Уже весной возвращался как-то домой с занятий. Впереди шел человек, что-то знакомое показалось мне в его походке. Так ходил Павел Бочаров. Догоняю — он! Обнялись. Зашагали рядом. Карие глаза друга светятся радостью:
— К вам перевели, Володя! А Васю Васильева уже назначили уполномоченным ЧК. А тебя?..
— Смеешься? — озлился я. Но догадался вовремя, что Павел ничего не знает. — Выговор от самого Платонова тогда получил. После поездки в Пологи. С тех пор не зовут…
— Таких хлопцев, как ты, держат на примете, — утешал меня Бочаров. — Бижевич теперь старший оперативный уполномоченный!

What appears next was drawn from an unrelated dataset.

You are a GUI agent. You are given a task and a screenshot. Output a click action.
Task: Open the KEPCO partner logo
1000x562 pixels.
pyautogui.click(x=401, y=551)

— Везет дуракам! — невольно вырвалось у меня.
— Не завидуй, Вова. И у нас есть порох в пороховнице…
— Расскажи, как воевал.
Павел ответил коротко:
— Стреляли, ходили в штыки. До Иркутска дошел, побывал в Чите. А потом приказ — чекистов вернуть на свою службу. Сам Ленин распорядился.
Я откровенно любовался своим другом. На щеке вмятина. Ее не было раньше.
— В тайге наткнулся на сук, — объяснил он.
Не поверил я Пашке: не любит он о себе говорить!
— О тебе я напомню, — сказал на прощанье Бочаров. Домой ко мне зайти отказался — работа!
— А где Оксана? — крикнул я.
— Ждет! Скоро свадьба…
А через неделю — и у меня праздник! Получил официальное уведомление:
«С мая 1921 года Громов Владимир Васильевич утвержден помощником оперативного уполномоченного службы движения, телеграфа и военных сообщений».
Перескакивая через две ступеньки лестницы гостиницы «Астория», где помещалась ЧК, бегу в отдел кадров. Да, все правильно — я штатный чекист! Пулей вылетел на улицу. Тысячи солнц светили мне. Увидел в небе голубей — два пальца в рот! И разбойничий свист оглушил прохожих.